--- Exercise details ---
Using the listing below, work out how many lines contain the word "Delete", and respond with that number alone.

================

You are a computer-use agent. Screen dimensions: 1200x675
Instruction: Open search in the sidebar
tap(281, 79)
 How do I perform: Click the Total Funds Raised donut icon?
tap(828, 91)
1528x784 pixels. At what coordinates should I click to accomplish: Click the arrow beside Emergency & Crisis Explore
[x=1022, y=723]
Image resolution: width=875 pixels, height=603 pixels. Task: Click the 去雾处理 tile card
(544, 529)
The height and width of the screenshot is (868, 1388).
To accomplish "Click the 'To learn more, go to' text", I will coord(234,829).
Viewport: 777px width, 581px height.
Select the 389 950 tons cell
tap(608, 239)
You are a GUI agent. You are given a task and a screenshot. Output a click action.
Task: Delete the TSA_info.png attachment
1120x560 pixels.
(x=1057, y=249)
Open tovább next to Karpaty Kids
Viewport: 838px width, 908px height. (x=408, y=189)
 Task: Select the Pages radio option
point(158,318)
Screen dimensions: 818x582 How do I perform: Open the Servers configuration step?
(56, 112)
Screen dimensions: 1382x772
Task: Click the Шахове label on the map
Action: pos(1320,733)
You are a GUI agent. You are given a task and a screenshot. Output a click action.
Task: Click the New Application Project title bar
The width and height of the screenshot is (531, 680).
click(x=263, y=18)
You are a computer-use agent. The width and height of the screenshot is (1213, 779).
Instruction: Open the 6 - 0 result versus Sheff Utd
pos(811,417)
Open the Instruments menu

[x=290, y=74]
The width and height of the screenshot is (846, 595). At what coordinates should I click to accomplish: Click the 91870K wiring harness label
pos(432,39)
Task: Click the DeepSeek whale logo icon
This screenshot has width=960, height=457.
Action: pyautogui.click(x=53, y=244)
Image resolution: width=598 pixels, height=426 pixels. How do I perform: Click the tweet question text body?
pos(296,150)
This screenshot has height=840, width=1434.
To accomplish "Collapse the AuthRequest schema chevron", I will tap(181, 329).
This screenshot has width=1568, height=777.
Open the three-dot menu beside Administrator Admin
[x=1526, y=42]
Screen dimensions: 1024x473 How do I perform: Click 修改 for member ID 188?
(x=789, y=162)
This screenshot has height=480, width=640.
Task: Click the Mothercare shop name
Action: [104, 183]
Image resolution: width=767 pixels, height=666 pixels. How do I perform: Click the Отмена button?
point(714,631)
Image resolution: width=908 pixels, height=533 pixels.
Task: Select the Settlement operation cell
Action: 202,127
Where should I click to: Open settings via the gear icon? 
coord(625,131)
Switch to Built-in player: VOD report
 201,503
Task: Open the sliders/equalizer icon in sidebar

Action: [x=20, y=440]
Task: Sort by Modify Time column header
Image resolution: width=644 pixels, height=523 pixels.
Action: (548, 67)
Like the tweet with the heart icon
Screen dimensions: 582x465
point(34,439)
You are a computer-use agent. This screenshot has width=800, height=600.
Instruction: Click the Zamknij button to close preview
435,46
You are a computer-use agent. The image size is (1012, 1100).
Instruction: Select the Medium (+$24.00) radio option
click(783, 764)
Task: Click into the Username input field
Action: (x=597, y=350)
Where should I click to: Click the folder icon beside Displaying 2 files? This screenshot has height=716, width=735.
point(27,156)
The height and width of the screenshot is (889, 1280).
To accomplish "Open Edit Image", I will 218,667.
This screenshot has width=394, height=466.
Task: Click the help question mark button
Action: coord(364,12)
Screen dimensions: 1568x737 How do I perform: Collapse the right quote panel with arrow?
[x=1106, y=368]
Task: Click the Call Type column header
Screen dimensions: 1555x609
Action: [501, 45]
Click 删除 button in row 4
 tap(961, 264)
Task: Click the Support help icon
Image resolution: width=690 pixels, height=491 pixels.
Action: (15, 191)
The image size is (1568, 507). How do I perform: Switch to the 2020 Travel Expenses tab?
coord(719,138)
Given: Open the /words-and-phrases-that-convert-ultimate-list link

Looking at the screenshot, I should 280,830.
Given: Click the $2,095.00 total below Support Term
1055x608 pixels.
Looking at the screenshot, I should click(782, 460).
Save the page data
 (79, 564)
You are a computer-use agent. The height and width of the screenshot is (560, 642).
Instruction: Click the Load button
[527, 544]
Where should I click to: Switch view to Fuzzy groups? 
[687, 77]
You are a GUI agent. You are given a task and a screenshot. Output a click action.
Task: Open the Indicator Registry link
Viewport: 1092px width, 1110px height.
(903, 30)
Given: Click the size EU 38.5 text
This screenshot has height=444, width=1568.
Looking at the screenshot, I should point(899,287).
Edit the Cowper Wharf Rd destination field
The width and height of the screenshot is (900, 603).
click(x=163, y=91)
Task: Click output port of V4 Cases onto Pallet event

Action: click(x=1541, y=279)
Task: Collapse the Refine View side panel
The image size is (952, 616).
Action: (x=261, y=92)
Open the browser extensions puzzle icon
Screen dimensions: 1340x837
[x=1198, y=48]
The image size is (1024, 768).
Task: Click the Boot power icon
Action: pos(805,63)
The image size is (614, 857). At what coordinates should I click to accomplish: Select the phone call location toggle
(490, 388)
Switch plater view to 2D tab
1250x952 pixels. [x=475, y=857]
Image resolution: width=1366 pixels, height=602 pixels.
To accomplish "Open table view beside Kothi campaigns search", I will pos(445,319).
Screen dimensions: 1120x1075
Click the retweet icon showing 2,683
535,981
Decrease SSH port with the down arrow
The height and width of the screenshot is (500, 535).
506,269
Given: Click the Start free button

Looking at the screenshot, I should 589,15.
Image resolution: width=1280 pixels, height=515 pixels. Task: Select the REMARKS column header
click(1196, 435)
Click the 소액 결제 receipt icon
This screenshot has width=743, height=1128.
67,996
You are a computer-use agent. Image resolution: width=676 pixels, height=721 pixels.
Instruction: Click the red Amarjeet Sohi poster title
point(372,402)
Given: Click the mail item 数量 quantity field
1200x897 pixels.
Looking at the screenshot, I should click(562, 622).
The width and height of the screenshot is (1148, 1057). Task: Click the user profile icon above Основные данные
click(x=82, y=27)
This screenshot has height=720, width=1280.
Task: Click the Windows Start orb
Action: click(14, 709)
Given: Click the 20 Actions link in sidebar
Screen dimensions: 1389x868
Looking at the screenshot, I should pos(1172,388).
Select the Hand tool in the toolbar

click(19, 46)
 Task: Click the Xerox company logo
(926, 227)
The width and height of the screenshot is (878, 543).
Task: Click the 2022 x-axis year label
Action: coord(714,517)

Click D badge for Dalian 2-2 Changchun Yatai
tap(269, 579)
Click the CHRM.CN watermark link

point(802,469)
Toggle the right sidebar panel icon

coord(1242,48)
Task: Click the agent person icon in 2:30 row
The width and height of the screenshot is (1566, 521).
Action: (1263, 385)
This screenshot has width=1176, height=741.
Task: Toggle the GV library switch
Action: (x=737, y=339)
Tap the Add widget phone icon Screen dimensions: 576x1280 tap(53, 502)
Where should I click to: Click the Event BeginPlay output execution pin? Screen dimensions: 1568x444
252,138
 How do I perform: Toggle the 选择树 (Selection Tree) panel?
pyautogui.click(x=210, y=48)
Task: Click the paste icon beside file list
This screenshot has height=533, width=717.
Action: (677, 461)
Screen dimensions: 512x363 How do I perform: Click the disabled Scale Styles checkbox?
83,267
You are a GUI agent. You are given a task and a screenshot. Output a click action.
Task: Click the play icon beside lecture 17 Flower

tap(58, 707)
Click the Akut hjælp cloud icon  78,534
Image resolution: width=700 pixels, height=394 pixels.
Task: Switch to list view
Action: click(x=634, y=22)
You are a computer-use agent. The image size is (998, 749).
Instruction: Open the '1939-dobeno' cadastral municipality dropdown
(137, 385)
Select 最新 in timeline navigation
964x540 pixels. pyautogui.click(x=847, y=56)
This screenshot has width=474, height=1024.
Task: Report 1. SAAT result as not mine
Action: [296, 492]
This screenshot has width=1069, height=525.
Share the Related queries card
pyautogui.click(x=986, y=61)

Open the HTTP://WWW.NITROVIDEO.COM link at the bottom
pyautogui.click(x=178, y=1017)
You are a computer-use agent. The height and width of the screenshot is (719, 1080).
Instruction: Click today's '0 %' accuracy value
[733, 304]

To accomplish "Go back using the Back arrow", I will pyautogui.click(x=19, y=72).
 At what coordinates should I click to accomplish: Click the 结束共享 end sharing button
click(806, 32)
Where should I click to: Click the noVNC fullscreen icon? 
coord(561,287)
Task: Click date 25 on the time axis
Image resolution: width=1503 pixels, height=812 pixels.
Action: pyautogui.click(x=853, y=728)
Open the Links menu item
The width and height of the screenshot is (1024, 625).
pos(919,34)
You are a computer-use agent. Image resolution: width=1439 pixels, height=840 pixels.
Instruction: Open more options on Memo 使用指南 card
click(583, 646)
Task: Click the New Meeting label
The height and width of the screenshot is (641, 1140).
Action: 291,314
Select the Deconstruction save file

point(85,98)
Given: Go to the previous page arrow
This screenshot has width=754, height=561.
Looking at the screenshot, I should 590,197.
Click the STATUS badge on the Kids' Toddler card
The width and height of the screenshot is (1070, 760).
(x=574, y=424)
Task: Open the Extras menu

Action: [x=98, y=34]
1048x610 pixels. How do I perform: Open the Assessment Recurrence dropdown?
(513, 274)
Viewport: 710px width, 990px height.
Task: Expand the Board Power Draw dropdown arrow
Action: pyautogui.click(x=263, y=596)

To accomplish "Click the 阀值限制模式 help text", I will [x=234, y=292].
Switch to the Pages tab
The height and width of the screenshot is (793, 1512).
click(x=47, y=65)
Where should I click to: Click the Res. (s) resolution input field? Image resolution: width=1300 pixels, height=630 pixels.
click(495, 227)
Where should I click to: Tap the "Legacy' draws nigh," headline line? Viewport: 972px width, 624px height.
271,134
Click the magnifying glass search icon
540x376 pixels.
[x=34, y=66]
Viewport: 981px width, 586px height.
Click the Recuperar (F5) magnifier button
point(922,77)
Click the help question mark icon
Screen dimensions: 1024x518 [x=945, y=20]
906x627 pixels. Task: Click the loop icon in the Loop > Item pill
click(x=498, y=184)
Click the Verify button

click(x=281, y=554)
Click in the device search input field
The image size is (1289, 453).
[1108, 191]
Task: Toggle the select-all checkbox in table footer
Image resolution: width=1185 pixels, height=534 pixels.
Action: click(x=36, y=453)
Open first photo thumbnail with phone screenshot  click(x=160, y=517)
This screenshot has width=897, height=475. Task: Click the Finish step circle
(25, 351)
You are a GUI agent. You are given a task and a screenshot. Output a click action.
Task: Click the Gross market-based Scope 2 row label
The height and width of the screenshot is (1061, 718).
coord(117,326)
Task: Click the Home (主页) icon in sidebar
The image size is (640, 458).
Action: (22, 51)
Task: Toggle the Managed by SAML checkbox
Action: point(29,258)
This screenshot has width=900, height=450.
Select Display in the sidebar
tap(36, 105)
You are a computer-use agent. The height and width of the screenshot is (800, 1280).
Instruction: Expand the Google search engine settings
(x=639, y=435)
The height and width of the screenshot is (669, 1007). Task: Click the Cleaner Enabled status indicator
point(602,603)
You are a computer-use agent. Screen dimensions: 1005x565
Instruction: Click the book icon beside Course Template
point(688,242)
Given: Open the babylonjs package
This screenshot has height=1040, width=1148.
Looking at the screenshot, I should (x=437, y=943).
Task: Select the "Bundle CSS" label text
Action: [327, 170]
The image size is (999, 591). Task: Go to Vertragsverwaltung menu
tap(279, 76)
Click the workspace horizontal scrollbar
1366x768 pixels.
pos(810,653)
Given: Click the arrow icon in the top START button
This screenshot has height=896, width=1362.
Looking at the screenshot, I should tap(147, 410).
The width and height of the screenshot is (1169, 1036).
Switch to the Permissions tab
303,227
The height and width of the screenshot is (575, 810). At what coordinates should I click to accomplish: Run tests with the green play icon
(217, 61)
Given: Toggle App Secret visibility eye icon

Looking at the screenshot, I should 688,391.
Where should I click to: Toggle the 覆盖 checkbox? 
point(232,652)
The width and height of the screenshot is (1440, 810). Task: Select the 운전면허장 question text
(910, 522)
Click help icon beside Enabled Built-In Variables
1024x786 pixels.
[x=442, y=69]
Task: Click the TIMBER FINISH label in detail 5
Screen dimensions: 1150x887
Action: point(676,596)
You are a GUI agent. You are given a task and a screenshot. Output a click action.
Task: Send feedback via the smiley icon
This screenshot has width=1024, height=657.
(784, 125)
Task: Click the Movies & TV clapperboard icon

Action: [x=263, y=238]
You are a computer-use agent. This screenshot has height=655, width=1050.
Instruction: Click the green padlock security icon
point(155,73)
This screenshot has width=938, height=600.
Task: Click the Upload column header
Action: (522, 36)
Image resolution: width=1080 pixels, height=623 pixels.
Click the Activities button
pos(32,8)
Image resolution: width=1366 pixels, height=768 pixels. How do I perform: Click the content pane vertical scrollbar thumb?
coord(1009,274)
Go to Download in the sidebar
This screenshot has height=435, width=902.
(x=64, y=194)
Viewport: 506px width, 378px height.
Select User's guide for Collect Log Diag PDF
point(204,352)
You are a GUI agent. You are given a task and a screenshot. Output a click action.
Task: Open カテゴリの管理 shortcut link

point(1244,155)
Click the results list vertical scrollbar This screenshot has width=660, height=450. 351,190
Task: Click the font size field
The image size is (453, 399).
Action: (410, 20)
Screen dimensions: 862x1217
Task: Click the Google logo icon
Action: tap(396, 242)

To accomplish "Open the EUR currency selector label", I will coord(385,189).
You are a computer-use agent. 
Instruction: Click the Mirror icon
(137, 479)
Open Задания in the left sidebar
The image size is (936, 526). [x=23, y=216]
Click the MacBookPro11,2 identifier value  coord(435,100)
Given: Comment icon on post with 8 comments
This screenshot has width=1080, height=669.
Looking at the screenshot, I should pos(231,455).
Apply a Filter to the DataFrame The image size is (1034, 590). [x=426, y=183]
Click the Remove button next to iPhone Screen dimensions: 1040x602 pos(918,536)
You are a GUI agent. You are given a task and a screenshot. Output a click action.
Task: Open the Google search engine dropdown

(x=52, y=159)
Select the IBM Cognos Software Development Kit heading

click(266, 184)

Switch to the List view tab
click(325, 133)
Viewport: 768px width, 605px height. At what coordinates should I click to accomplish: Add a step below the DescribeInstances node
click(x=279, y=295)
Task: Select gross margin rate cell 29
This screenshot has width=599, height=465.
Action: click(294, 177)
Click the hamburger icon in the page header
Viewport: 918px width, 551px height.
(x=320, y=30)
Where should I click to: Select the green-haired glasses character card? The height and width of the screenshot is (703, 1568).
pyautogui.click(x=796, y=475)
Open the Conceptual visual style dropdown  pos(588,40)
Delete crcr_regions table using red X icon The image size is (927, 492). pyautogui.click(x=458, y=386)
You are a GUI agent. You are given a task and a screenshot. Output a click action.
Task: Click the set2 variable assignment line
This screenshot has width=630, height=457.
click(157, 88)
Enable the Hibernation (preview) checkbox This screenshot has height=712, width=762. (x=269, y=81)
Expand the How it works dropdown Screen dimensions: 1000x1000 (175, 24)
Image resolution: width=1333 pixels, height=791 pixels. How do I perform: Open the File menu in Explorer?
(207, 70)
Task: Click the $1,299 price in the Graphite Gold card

================

--- Final answer ---
2